● Extrait du texte:
====================
« Benflis ne pèse pas plus que Bouteflika »

Publié le 25 avril 2003 Lecture : 4 minutes.

«Rester aussi propre quand on a fait toute sa carrière dans l’armée, c’est exceptionnel », disent de lui ceux qui le connaissent bien. Aujourd’hui à la retraite, le général Rachid Benyellès, 64 ans, n’est pas seulement un homme intègre. Il a aussi de fortes convictions, qu’il exprime, à l’occasion, sans ménagement. Voire de manière abrupte. Tour à tour chef d’état-major de la marine, secrétaire général de la Défense et ministre des Transports, il n’a pas hésité à claquer la porte du gouvernement Brahimi, après la répression des émeutes d’octobre 1988. Puis, en mars 2002, à rendre publique, avec d’autres anciens responsables comme Chérif Belkacem ou Sid Ahmed Ghozali, une lettre ouverte appelant l’armée à renverser le président Abdelaziz Bouteflika. La rédaction de J.A.I. ne partage pas ses analyses, mais a néanmoins décidé de lui donner la parole. Parce qu’il représente une fraction, certes minoritaire, de l’opinion algérienne.
====================
● Liste des données:
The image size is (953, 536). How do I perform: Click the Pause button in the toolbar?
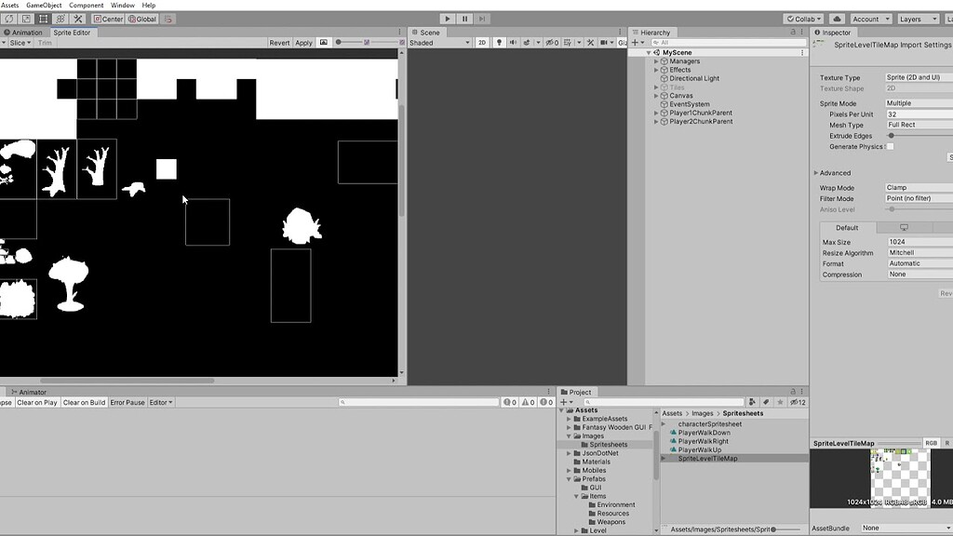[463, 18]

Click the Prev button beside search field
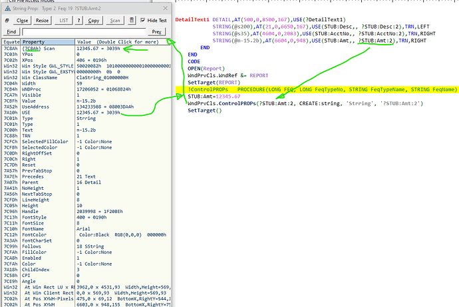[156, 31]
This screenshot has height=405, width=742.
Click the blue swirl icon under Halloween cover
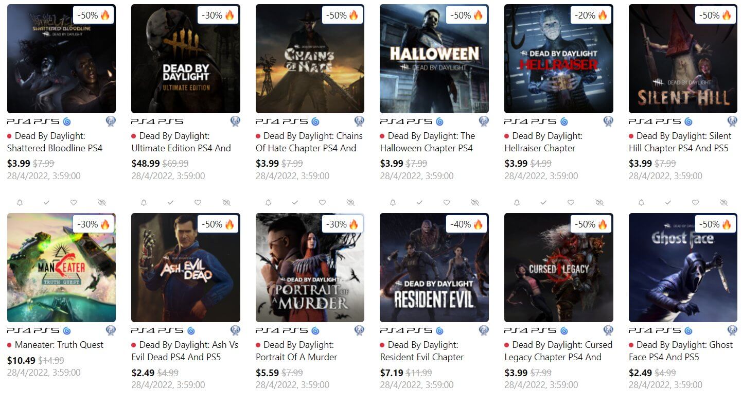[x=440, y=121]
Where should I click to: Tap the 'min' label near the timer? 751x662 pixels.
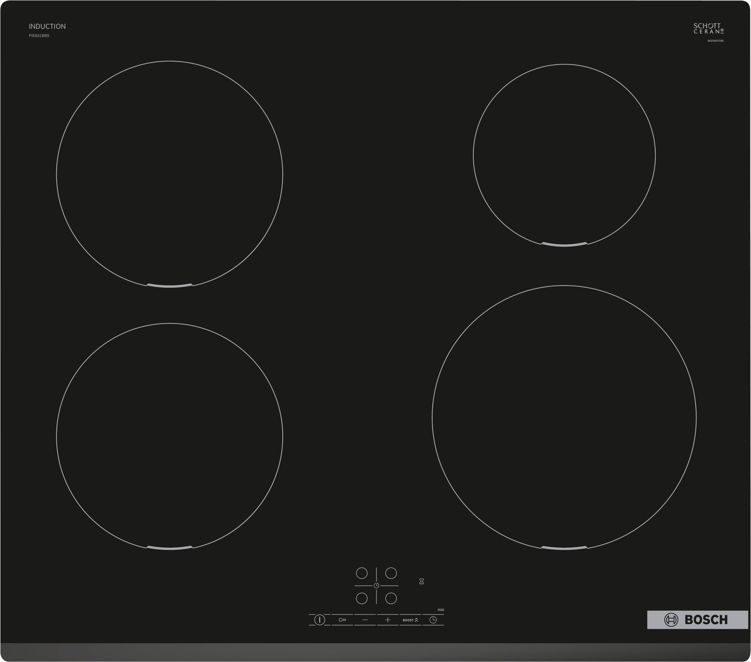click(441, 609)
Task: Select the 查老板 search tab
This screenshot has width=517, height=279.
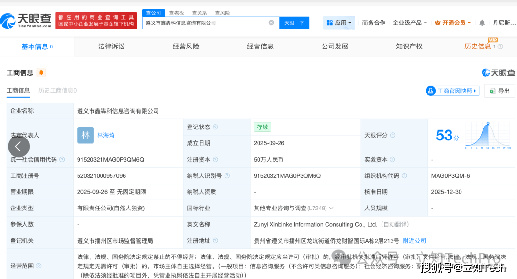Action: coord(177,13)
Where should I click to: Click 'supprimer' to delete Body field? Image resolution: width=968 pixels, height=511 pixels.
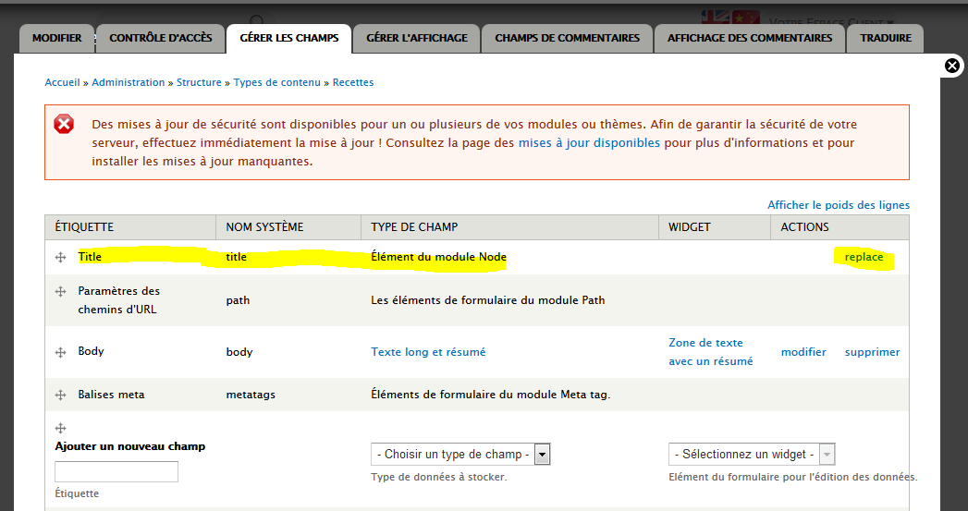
====================
● Parties de l'exercice:
1. Répondez à ces questions d'après le texte sur le général Benyellès :
(a) Quel âge a-t-il ?
(b) De quel ministère a-t-il été chargé ?
(c) À quelle date la lettre ouverte appelant l'armée à renverser le président a-t-elle été rendue publique ?
2. Poursuivez le texte sur le général Benyellès à partir de sa dernière phrase.

● Réponses finales:
1.
(a) 64 ans.
(b) Du ministère des Transports.
(c) En mars 2002.

2.
J.A./L’INTELLIGENT : Qui gagnerait une élection présidentielle libre et transparente ?
RACHID BENYELLÈS : Je ne sais pas qui la gagnerait, mais je sais qu’Abdelaziz Bouteflika la perdrait. De toute façon, il y aura l’an prochain une fraude massive, comme lors des législatives de l’an dernier. Et avec les votes des militaires et des Algériens de l’étranger, le pouvoir disposera de deux millions de voix à sa guise. Sur quinze millions d’électeurs, c’est considérable.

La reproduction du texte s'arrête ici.